Pollen – WPBakery Page Builder Addons Security & Risk Analysis

The Pollen plugin v1.0.8 exhibits a mixed security posture. On the positive side, it demonstrates good practices by exclusively using prepared statements for all SQL queries and does not appear to have any known historical vulnerabilities. This suggests a developer who is aware of common SQL injection pitfalls and committed to security patching. However, there are notable concerns that warrant attention. The plugin has a relatively high number of entry points (7), with one AJAX handler lacking authentication checks. This directly exposes a potential attack vector. Additionally, a significant portion (48%) of its output escaping is not properly handled, indicating a risk of cross-site scripting (XSS) vulnerabilities if user-controlled data is displayed without adequate sanitization. The presence of unsanitized paths in taint analysis, even without critical severity, should be investigated further as it can lead to path traversal or other file-related vulnerabilities.

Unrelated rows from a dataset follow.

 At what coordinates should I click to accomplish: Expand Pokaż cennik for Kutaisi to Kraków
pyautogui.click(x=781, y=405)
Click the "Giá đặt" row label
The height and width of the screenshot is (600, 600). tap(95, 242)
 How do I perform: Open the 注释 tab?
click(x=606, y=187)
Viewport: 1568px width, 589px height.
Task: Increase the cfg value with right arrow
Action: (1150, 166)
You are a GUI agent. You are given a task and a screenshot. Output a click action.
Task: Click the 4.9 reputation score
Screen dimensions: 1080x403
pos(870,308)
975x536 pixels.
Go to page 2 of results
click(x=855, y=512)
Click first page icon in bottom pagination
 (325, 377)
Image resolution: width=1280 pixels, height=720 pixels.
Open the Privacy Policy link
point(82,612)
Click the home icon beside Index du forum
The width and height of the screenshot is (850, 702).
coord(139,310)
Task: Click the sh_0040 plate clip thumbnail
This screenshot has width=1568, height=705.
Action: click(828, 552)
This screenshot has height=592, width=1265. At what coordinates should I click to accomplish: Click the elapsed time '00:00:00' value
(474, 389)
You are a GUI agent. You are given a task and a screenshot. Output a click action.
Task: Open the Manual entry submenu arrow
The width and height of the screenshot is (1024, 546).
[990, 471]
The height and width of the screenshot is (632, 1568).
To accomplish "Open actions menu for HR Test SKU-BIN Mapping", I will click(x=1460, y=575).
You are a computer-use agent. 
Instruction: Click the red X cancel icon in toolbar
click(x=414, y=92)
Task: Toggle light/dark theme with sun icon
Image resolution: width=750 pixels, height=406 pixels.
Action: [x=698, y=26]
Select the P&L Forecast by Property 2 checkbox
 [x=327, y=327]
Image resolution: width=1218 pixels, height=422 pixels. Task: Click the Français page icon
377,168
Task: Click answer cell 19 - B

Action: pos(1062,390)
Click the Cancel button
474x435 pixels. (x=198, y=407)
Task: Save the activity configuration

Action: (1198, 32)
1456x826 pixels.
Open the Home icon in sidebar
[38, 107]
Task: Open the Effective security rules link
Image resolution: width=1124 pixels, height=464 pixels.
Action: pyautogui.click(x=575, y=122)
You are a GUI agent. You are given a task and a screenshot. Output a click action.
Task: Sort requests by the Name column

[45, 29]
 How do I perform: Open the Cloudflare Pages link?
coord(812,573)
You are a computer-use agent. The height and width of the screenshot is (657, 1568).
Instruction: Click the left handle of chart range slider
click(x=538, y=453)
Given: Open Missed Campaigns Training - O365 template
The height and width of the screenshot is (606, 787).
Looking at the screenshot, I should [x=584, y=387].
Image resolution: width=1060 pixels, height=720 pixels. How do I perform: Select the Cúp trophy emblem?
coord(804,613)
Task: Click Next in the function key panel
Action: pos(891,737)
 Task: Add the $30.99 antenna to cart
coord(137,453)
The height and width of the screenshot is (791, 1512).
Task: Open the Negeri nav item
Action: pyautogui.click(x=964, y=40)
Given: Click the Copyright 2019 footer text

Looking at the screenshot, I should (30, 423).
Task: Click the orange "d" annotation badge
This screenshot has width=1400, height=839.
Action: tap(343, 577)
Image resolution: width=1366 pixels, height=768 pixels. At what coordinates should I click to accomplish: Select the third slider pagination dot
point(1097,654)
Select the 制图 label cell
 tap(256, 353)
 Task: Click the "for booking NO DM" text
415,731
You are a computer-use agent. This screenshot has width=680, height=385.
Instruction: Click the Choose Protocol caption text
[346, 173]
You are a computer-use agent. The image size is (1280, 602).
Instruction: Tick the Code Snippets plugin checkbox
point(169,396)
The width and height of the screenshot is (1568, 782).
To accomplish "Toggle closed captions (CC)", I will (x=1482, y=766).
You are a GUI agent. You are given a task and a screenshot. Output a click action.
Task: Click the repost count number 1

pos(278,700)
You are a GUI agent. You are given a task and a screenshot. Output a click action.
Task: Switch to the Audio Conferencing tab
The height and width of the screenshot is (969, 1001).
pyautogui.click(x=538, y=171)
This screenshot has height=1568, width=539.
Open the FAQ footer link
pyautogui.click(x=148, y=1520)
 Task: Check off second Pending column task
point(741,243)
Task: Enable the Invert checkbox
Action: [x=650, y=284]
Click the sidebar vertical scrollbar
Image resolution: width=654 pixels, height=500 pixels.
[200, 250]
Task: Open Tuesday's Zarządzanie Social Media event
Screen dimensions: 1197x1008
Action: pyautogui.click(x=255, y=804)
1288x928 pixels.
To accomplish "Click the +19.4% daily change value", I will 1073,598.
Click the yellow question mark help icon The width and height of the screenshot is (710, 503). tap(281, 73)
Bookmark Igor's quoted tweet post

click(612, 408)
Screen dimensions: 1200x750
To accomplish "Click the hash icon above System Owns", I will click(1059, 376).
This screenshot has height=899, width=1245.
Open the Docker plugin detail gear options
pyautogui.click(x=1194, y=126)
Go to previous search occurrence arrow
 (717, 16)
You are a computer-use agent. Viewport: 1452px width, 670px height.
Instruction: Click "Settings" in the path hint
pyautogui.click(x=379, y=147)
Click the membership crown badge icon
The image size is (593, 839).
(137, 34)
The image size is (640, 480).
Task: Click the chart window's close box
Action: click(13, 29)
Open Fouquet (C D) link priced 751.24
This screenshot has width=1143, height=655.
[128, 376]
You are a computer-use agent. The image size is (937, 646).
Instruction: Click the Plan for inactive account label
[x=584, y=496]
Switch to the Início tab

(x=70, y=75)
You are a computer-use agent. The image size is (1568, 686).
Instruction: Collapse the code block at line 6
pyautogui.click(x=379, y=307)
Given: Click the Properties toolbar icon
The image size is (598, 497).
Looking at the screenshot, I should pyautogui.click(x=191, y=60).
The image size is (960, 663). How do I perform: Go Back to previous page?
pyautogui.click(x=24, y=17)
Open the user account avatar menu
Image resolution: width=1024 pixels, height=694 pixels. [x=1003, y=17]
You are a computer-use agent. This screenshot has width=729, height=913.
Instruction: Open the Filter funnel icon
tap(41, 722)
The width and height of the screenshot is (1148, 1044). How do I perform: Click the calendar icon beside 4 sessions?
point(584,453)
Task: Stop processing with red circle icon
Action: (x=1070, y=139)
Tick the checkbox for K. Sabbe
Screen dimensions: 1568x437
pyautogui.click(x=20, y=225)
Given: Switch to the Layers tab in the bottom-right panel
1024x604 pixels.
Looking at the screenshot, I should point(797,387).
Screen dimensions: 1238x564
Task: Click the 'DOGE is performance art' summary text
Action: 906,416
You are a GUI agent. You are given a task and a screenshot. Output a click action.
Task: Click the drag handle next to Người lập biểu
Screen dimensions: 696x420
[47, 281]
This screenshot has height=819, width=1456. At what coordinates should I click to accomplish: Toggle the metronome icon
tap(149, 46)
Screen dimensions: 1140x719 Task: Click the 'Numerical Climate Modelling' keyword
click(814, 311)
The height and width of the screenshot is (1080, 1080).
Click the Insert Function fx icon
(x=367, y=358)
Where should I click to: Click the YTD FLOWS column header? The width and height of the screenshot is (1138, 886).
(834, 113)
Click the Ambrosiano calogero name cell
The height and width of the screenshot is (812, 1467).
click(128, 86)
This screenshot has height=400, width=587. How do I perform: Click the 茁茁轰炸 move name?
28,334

While the lack of critical or high-severity findings in the static analysis and vulnerability history is encouraging, the identified weaknesses are not negligible. The unprotected AJAX handler is a direct and exploitable vulnerability. The high percentage of unescaped output suggests a systemic issue with output sanitization that could lead to multiple XSS vulnerabilities. The presence of unsanitized paths in taint analysis, though not flagged as critical, still represents a potential weakness. The plugin's strengths lie in its secure SQL handling and absence of historical CVEs. However, the current implementation has clear vulnerabilities related to authentication and output escaping that must be addressed to improve its overall security.